One of the biggest surprises about Transora has been the speed in which the initiative was developed – a sign maybe of the increasing pace of business in an E-commerce dominated world.
It was not until March that the future Transora partners got together and signed an expression of interest. Now, in mid June, the project has been launched, the first board meeting held, with almost US$240 million being committed by the 49 participants.
Clearly the idea caught the imagination of some of the world’s leading business minds, who leapt at the chance of launching a global dot.com group, funded and owned by its members and key partners. Although, having launched the scheme with almost indecent haste, its development is being taken step by step.
The timetable is this: the body of manufacturers is in place. Talks are currently going ahead with key retailers. And for those Transora is not in dialogue with, retailers can keep their eyes on the headlines and contact the consortium.
Transora says that it anticipates producing a procurement and product catalogue by the end of the year.
Some future facilities will include auctions, private negotiations and requests for a quote and the manufacturers say they could save millions in processing costs by moving under Transora’s umbrella.
The consortium’s services will also provide strategic services including collaborative planning, forecasting and replenishment between manufacturers and retailers during the year 2001.
Cadbury Schweppes head of group public relations, Dora McCabe, said: “The first tranche of activity will not be until the last quarter and that will be in the area of procurement.
“It’s been put together in such a very short time scale. We became involved because we are very interested in the whole area of e-commence and its benefits for us as a global company. There is a clear advantage to global standards being set, and achieving a good base of suppliers linked into those standards will be a benefit.”
Transora claims its customers will benefit from a faster, better quality of service and cut costs. Procter and Gamble Company CIO and Transora board member, Stephen David, said: “Transora will dramatically change the way this industry conducts business.”

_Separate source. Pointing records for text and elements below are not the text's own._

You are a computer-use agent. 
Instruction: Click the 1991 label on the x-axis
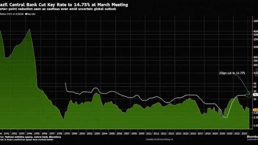coord(6,133)
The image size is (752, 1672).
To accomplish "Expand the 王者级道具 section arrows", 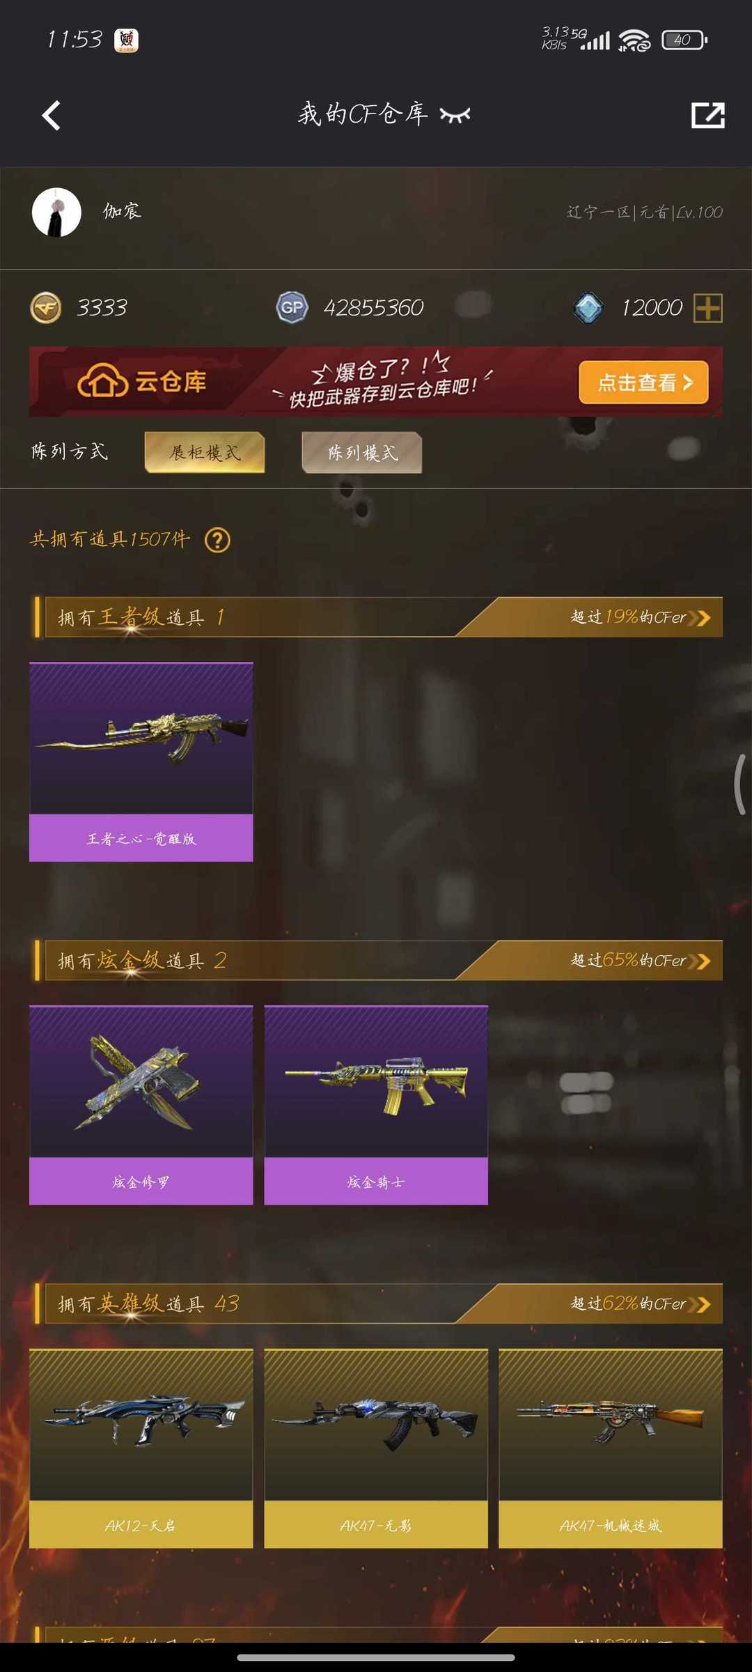I will coord(699,617).
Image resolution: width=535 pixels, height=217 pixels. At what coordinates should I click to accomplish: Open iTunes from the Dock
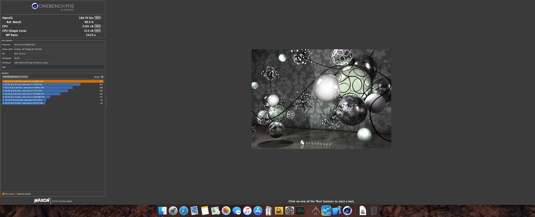(247, 211)
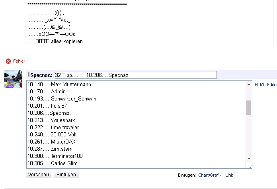Click the textarea's vertical scrollbar thumb
Image resolution: width=277 pixels, height=189 pixels.
click(249, 108)
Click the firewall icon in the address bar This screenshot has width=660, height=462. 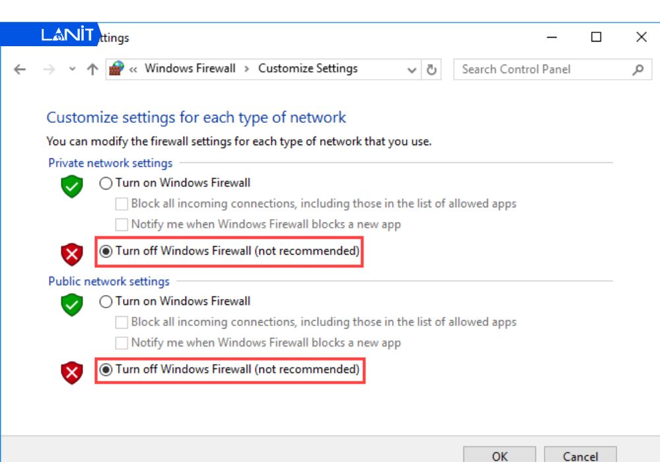(117, 69)
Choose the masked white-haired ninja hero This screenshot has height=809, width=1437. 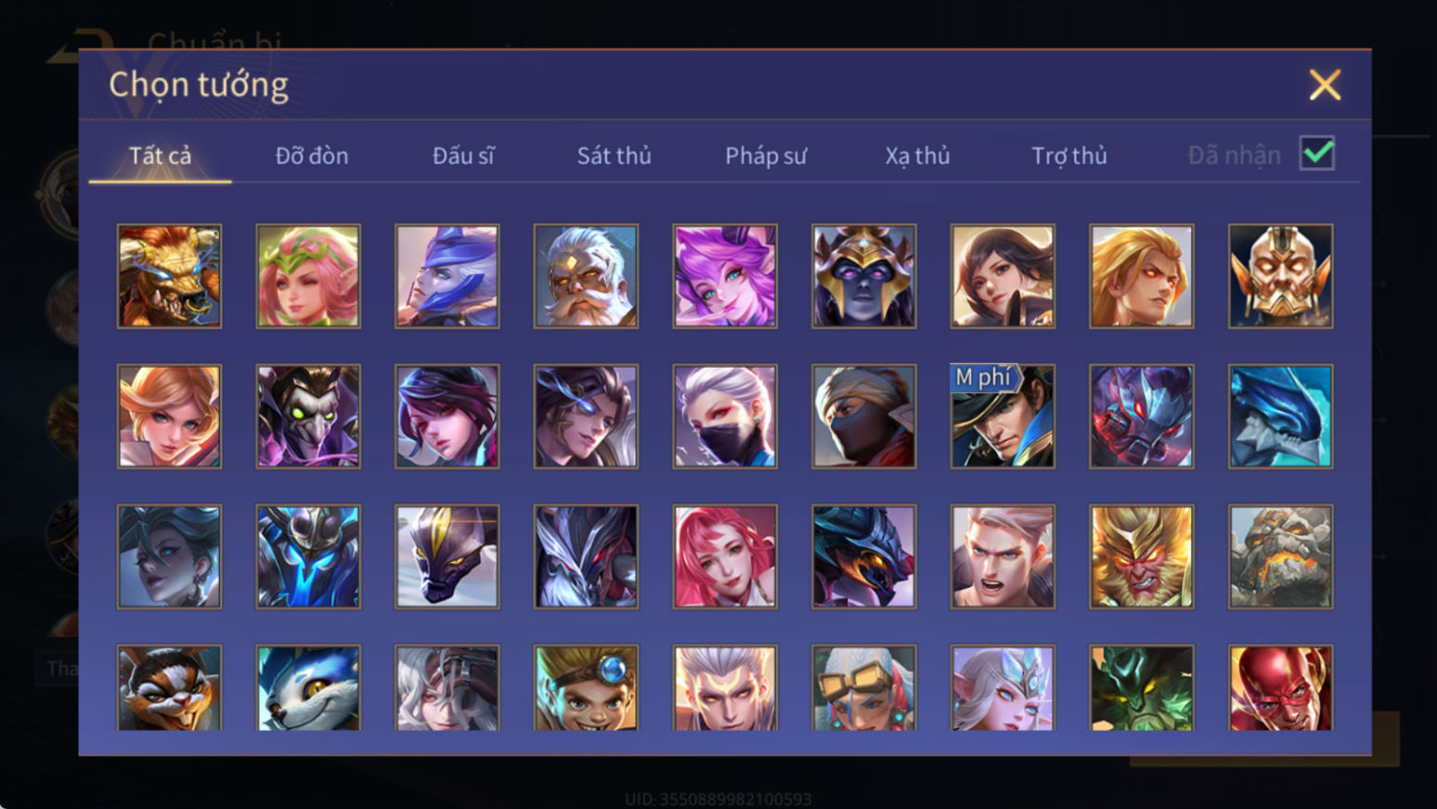[725, 416]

“Conducting transactions electronically on a common platform with shared standards will provide tremendous value to the supply chain. Simply put, it will increase the overall quality of service we deliver to our customers.”
And the Coca Cola Company executive vice president, James Chestnut, added: “A key benefit of our services will be in improving the speed and liquidity of transactions for participating companies. Transora will offer a single connection to a broad array of services and exchanges on the internet, providing ease of connectivity and associated cost efficiencies.”
Sarah Lee Corporation’s executive vice president Judy Sprieser was chairwoman of the early steering committee which led the early phase of the Transora formation.
She said: “It has been truly remarkable to witness an industry come together so rapidly to create a vision for transforming our current business practices.
“We are well financed and strategically positioned to shape our own destiny in a way other business to business exchanges cannot. With this venture, old economy companies are becoming new economy leaders.”
Mr Simon insists Transora cannot fail. As proof, he told just-food.com, that Rudi Markham has recently joined the consortium’s board from Unilever MV, where he has been an experienced strategy and techology director. “We will not allow Transora to fail,” he repeated. Time will tell whether his bullishness is justified.